Figure 7 shows the relative contributions the four biospheric regions make to the M-BIO simulated growth rates at Alert and Point Barrow. Table 4 shows the correlation of the growth rate due to each biosphere (Exp2) with that of M-BIO, for both Alert and Point Barrow. Not only does boreal Asia make the largest contribution to the interannual variation of the M-BIO growth rate at both locations (see standard deviation values in Table 4), it also has the highest correlation with the M-BIO growth rate. The phasing of the seasonal biospheric CO2 flux and the atmospheric transport makes an unambiguous and clear interpretation of Figure 7 difficult, but it is possible to delineate certain predominant features. It appears, for example, that large growth rate values (both positive and negative) at Alert occur when the contributions from all four regions are in relatively good phase. Such is the case from 1988 to 1990, and from 1995 to 1997. It is also interesting to note in Table 4 that the correlations between Canada, United States, Europe and M-BIO are high (0.61, 0.60 and 0.64, respectively) at Alert, but contributions from these three biospheric regions to the interannual variation of the growth rate are relatively low (see Figure 7 also). Table 5 shows that the growth rate contributions from Canada and the United States are in phase (correlation at 0.78) and those from Europe and boreal Asia are in phase (correlation at 0.80) at Alert. This is consistent with the above discussion related to anomalous circulations induced by the low-frequency variability modes. However, for the 1988–1999 period, there seems to be no clear relationship between the Canada/United States and the boreal Asia/Europe regions.

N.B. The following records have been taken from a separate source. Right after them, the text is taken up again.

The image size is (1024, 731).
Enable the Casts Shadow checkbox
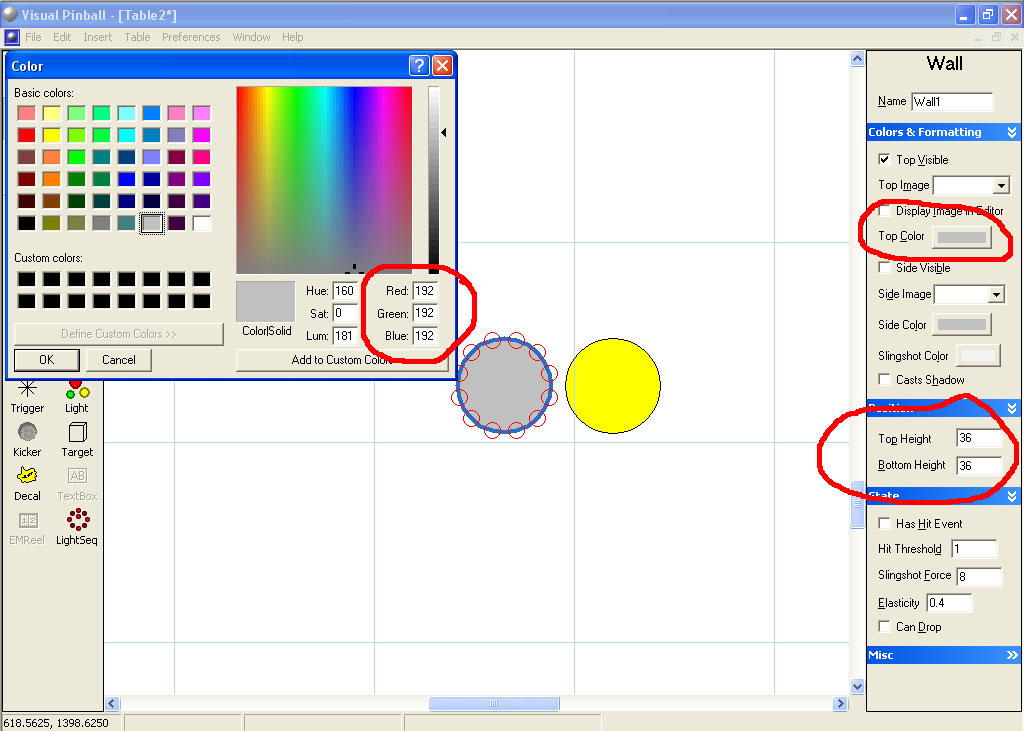coord(884,380)

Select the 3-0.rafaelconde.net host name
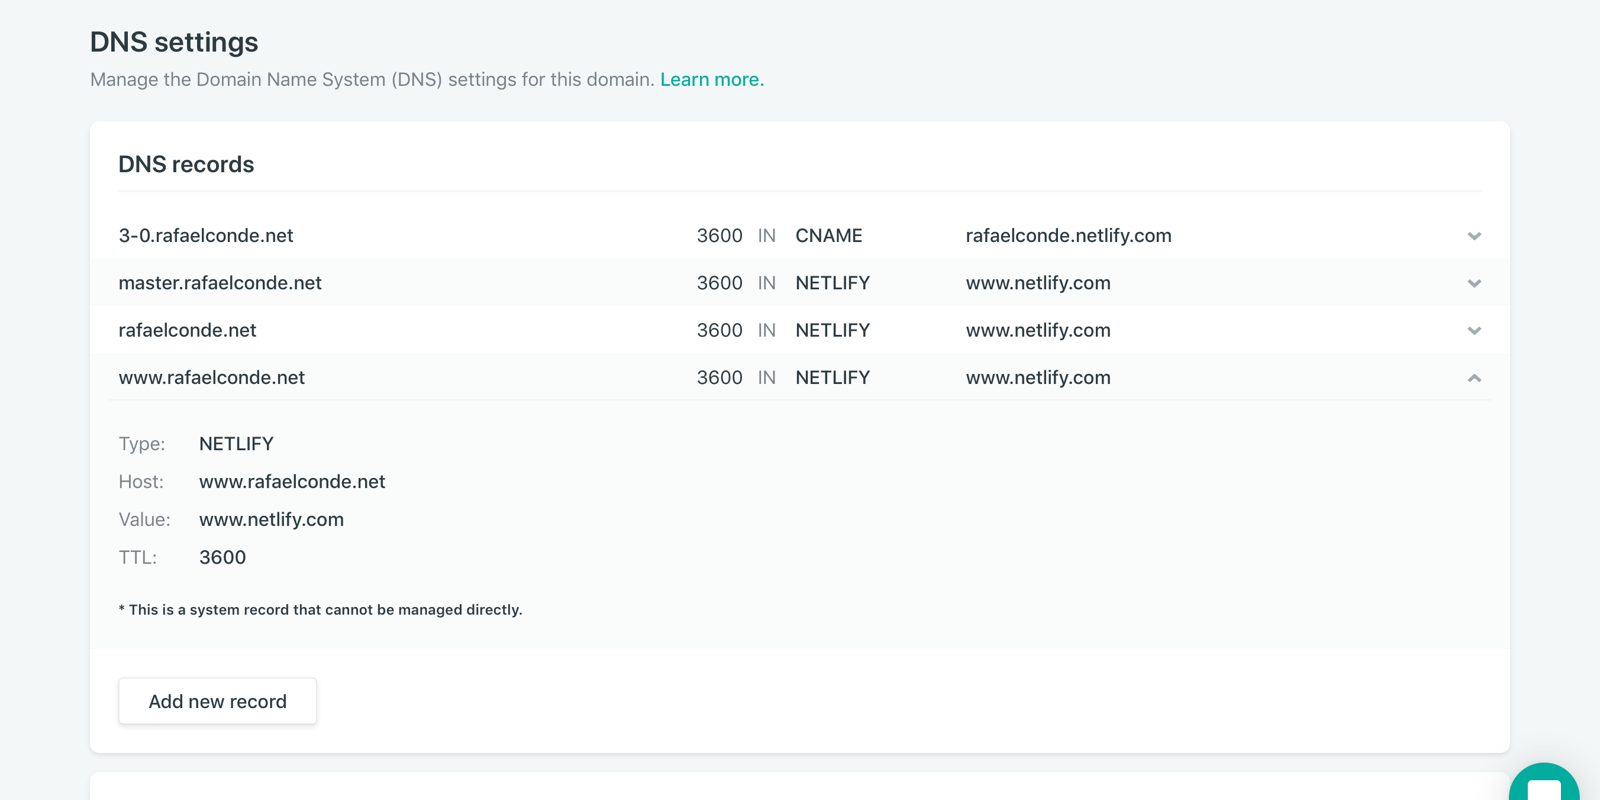(206, 236)
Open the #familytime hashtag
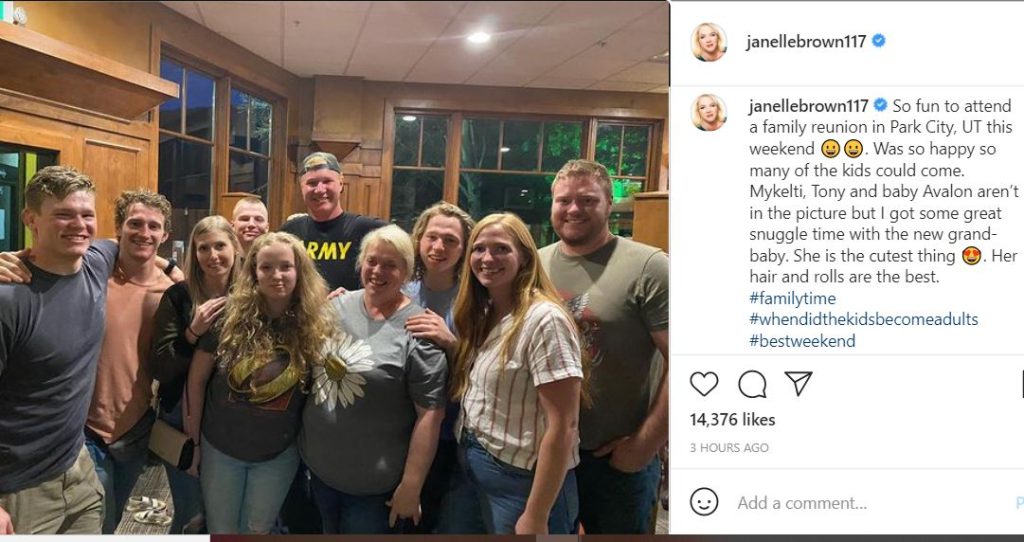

Table 4. Correlation of Growth Rate Produced by Each of the Four Biospheric Sources With That Produced by M-BIO for Alert and Point Barrowa
All values are statistically significant at 95% confidence level. Numbers given in parentheses are standard deviations of the growth rates produced by the four biospheric sources. Standard deviations of the M-BIO growth rates are 0.57 and 0.59 for Alert and Point Barrow, respectively.
Table 5. Growth Rate Produced by a Biospheric Region Correlated With Those Produced by the Other Regionsa
Bold numbers indicate statistical significance at 95% confidence level.
 Given the geographical proximity, Point Barrow provides similar results to those obtained for Alert. As was the case at Alert, large positive and negative growth rate values at Point Barrow occur when the contributions from all four regions are in relatively good phase (Figure 7). For example, from 1980 to around 1985, growth rate contributions from all the biospheric regions are in relatively good phase, particularly in the early part, producing a growth rate cycle with a period of about 2 years. As indicated in Table 4, boreal Asia plays the most significant part in influencing the magnitude of the growth rate at Point Barrow. From around 1986/1987 to 1994, Canada/United States (correlated at 0.67 with each other) and boreal Asia/Europe (correlated at 0.52 with each other) become out of phase. Table 5 shows that Canada/United States and boreal Asia/Europe are negatively correlated at around −0.31 to −0.40 (statistically significant at 95% confidence level) for that period. Because of this, the growth rate during the 1986/1987–1994 period is characteristically different from the time before and after this period. The large positive and negative growth rates in 1995 and 1997, respectively, are due mostly to the boreal Asia influence.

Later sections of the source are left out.